## About this task
Whatever the records say, give every one of them again exactly.

*** Opening of Working data ***

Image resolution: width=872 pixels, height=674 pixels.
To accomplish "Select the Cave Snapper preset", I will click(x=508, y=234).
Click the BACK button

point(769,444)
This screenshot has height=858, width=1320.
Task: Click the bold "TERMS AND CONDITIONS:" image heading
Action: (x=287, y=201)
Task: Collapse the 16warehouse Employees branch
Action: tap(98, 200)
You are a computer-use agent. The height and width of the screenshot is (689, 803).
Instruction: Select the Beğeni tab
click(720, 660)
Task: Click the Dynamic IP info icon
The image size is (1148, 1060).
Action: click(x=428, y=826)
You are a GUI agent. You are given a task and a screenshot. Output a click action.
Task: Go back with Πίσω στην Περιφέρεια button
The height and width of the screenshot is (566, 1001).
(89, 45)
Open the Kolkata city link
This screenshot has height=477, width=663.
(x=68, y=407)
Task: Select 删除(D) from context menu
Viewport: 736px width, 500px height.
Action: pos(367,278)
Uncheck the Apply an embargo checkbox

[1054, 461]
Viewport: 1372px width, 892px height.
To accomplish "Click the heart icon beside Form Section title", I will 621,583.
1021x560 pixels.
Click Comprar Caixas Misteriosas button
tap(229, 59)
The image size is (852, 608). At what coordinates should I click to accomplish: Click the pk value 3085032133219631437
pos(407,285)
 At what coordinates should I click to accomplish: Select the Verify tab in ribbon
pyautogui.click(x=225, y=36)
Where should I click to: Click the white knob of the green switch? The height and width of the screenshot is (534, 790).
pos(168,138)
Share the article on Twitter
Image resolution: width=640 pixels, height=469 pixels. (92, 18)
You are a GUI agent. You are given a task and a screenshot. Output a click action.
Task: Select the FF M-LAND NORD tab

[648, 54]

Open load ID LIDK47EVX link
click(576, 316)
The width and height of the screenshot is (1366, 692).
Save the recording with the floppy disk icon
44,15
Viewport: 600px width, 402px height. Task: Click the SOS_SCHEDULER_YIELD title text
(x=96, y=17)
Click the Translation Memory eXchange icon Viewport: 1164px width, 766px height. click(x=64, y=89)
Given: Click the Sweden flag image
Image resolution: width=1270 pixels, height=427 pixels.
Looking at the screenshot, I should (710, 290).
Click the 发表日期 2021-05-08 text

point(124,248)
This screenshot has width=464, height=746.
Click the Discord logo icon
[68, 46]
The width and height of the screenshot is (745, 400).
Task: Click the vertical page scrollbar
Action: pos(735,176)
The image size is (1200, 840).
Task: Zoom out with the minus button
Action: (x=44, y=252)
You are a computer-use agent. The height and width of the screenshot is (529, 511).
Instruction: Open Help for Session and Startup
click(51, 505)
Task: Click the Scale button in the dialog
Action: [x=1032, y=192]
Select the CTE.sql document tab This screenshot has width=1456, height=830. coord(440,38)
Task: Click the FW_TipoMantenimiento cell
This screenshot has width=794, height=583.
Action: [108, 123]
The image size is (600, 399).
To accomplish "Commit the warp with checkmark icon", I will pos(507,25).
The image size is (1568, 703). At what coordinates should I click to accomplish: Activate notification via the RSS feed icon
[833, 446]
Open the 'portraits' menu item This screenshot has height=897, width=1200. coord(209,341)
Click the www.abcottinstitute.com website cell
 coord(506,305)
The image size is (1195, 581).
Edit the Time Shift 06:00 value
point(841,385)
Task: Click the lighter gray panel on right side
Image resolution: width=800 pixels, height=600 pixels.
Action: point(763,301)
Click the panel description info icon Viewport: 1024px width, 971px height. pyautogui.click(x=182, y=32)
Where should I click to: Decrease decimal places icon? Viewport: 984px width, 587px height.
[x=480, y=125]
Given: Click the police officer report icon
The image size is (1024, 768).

*** Close of Working data ***

## Output of the task
Image resolution: width=872 pixels, height=674 pixels.
To accomplish "Select the Cave Snapper preset", I will click(x=508, y=234).
Click the BACK button

point(769,444)
This screenshot has height=858, width=1320.
Task: Click the bold "TERMS AND CONDITIONS:" image heading
Action: (x=287, y=201)
Task: Collapse the 16warehouse Employees branch
Action: tap(98, 200)
You are a computer-use agent. The height and width of the screenshot is (689, 803).
Instruction: Select the Beğeni tab
click(720, 660)
Task: Click the Dynamic IP info icon
The image size is (1148, 1060).
Action: click(x=428, y=826)
You are a GUI agent. You are given a task and a screenshot. Output a click action.
Task: Go back with Πίσω στην Περιφέρεια button
The height and width of the screenshot is (566, 1001).
(89, 45)
Open the Kolkata city link
This screenshot has height=477, width=663.
(x=68, y=407)
Task: Select 删除(D) from context menu
Viewport: 736px width, 500px height.
Action: pos(367,278)
Uncheck the Apply an embargo checkbox

[1054, 461]
Viewport: 1372px width, 892px height.
To accomplish "Click the heart icon beside Form Section title", I will 621,583.
1021x560 pixels.
Click Comprar Caixas Misteriosas button
tap(229, 59)
The image size is (852, 608). At what coordinates should I click to accomplish: Click the pk value 3085032133219631437
pos(407,285)
 At what coordinates should I click to accomplish: Select the Verify tab in ribbon
pyautogui.click(x=225, y=36)
Where should I click to: Click the white knob of the green switch? The height and width of the screenshot is (534, 790).
pos(168,138)
Share the article on Twitter
Image resolution: width=640 pixels, height=469 pixels. (92, 18)
You are a GUI agent. You are given a task and a screenshot. Output a click action.
Task: Select the FF M-LAND NORD tab

[648, 54]

Open load ID LIDK47EVX link
click(576, 316)
The width and height of the screenshot is (1366, 692).
Save the recording with the floppy disk icon
44,15
Viewport: 600px width, 402px height. Task: Click the SOS_SCHEDULER_YIELD title text
(x=96, y=17)
Click the Translation Memory eXchange icon Viewport: 1164px width, 766px height. click(x=64, y=89)
Given: Click the Sweden flag image
Image resolution: width=1270 pixels, height=427 pixels.
Looking at the screenshot, I should (710, 290).
Click the 发表日期 2021-05-08 text

point(124,248)
This screenshot has width=464, height=746.
Click the Discord logo icon
[68, 46]
The width and height of the screenshot is (745, 400).
Task: Click the vertical page scrollbar
Action: pos(735,176)
The image size is (1200, 840).
Task: Zoom out with the minus button
Action: (x=44, y=252)
You are a computer-use agent. The height and width of the screenshot is (529, 511).
Instruction: Open Help for Session and Startup
click(51, 505)
Task: Click the Scale button in the dialog
Action: [x=1032, y=192]
Select the CTE.sql document tab This screenshot has width=1456, height=830. coord(440,38)
Task: Click the FW_TipoMantenimiento cell
This screenshot has width=794, height=583.
Action: [108, 123]
The image size is (600, 399).
To accomplish "Commit the warp with checkmark icon", I will pos(507,25).
The image size is (1568, 703). At what coordinates should I click to accomplish: Activate notification via the RSS feed icon
[833, 446]
Open the 'portraits' menu item This screenshot has height=897, width=1200. coord(209,341)
Click the www.abcottinstitute.com website cell
 coord(506,305)
The image size is (1195, 581).
Edit the Time Shift 06:00 value
point(841,385)
Task: Click the lighter gray panel on right side
Image resolution: width=800 pixels, height=600 pixels.
Action: point(763,301)
Click the panel description info icon Viewport: 1024px width, 971px height. pyautogui.click(x=182, y=32)
Where should I click to: Decrease decimal places icon? Viewport: 984px width, 587px height.
[x=480, y=125]
Given: Click the police officer report icon
The image size is (1024, 768).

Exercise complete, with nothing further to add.